You mention the 'resident parent' but in situations where shared care is appropriate, there is no such parent. It is a minority of cases that are litigated - the rest are able to agree contact and residence without court intervention.

Most conflicts arise where a parent has been the primary carer for the child/ren whilst the other parent goes out to work. When the parties separate, the children remain with the primary carer – a situation which, under the Children Act 1989, is beneficial as it preserves the status quo.

In these situations and under your proposed '50:50 by law' arrangement, the non-resident parent could insist upon 50:50 care even if this was detrimental to the child. If the resident parent sought to vary this s/he could be hauled to court to explain themselves. This would be no better than the current system.

The current system has its faults and can never be perfect as enforcing a decision upon two parties with diametrically opposed views leads to one or both parties not achieving what they want.

The problem lies with the parents rather than the court system. You say it is morally wrong to have to go to court for contact but at the same time promoting a system which prescribes mandatory 50:50 shared residence - even if this is not appropriate.

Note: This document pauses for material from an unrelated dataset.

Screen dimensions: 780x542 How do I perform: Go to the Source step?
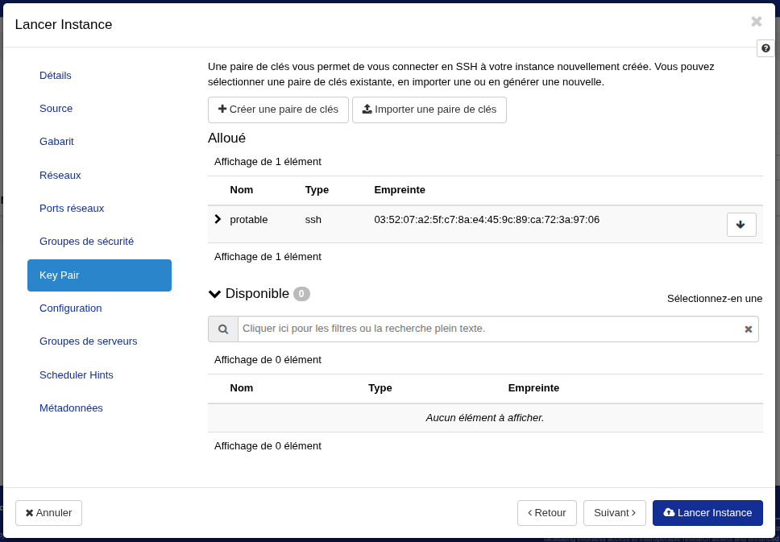(56, 109)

As an example, if a parent was a drug addled sex offender, do you propose that 50:50 shared care would be appropriate until such time that the other parent applied to vary this? Alternatively, one of the parents has a long-standing mental illness - borderline sectionable - is shared care appropriate then?

Here is another example. The mother has suffered from severe domestic violence from the father and eventually leaves with the parties' son. The mother does not want any contact to take place as the son is showing signs of violent behaviour and is apt to mimic his father's violent tendancies upon return from contact visits. The Children Act will promote contact for the child's sake but will also cease contact for the same reason subject to the findings of a psychological and CAFCASS. Does the mother have to apply to court to vary the 50:50 principle knowing that she will have to face the father despite her fear of him?

(all three examples above are from files I have worked on)

And another example which I've touched on in my previous post. If a resident-parent with minimal employment experience decided to return to work full-time on minimum wage, would it be reasonable to expect the non-resident parent to reduce working hours or give up their job to accommodate this even though their skilled wage adequately provides maintenance for the child, the resident parent and themselves? If you can enforce a 50:50 law, you can do it both ways - to increase as well as decrease the level of care that the 'other' parent is getting.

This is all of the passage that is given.